Data Scraping & Data Mining
Author: Sheona Burrow
Illustration: Ilaria Urbinati
Data scraping and data mining are (usually technological) processes where data (usually in some form of database) is accessed and used in some way, sometimes within a wider process of data cleansing, integration, transformation or evaluation. It is a common research and business technique, for example a price comparison tool will usually scrape data about pricing from databases. Unfortunately, understanding legal use can be difficult because of a number of overlapping legal regimes to consider. For example, legal use can depend on what is in the data (for example, personal information about individuals or copyright works), whether the data is in a legally protected database and on whether there is some form of contract with the database owner (e.g. terms and conditions).

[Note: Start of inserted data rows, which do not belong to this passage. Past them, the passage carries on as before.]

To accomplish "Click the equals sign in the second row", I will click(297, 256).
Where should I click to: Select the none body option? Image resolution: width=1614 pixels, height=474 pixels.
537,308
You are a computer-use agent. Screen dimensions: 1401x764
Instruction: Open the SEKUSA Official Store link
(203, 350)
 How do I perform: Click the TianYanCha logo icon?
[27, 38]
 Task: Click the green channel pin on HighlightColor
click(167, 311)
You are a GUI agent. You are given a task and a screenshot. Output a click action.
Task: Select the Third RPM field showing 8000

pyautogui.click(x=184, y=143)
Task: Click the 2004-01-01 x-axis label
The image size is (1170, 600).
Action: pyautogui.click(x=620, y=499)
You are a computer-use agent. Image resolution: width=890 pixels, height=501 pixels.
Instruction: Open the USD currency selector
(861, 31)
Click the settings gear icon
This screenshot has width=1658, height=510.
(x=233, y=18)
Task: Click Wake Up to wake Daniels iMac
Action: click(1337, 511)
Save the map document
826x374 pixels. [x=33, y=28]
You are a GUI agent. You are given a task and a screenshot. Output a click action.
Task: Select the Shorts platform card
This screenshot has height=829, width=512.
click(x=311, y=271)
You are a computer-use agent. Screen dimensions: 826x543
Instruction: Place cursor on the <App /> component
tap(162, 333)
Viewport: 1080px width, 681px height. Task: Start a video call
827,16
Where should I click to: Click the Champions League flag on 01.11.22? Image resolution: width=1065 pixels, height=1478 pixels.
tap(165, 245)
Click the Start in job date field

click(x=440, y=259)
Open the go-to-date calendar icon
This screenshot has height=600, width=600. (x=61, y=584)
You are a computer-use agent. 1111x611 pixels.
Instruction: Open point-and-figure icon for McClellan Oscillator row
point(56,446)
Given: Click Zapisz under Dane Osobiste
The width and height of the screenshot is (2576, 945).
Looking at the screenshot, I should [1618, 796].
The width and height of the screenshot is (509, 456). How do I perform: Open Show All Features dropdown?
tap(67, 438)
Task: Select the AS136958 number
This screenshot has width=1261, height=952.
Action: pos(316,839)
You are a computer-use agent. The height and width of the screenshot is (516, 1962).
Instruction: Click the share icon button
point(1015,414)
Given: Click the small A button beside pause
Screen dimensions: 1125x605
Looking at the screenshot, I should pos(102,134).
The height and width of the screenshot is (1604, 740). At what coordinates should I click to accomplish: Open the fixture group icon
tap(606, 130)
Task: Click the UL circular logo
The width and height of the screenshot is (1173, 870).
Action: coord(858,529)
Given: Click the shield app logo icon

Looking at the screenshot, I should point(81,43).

This section aims to provide a picture of the different layers of legal protection one needs to consider in order to make informed decisions around data scraping and data mining. Lawful access to and use of data is not a settled legal matter. There is a need to establish community-specific norms that are in tune with legitimate public interest needs as well as competition and innovation concerns.
Both copyright law and a special database law provide protection for databases which meet certain criteria. Protected databases must be a ‘collection of independent works, data or other materials, which are arranged in a systematic or methodical way and are individually accessible by electronic or other means.’ This is quite a broad definition and will capture most databases.
A special right called the sui generis database right (SGDR) protects data in a database from unauthorised extraction or reutilisation unless there is a basis for legal use. However, it protects those who have invested in the ‘obtaining, verification or presentation’ of the data, rather than those who created the original data.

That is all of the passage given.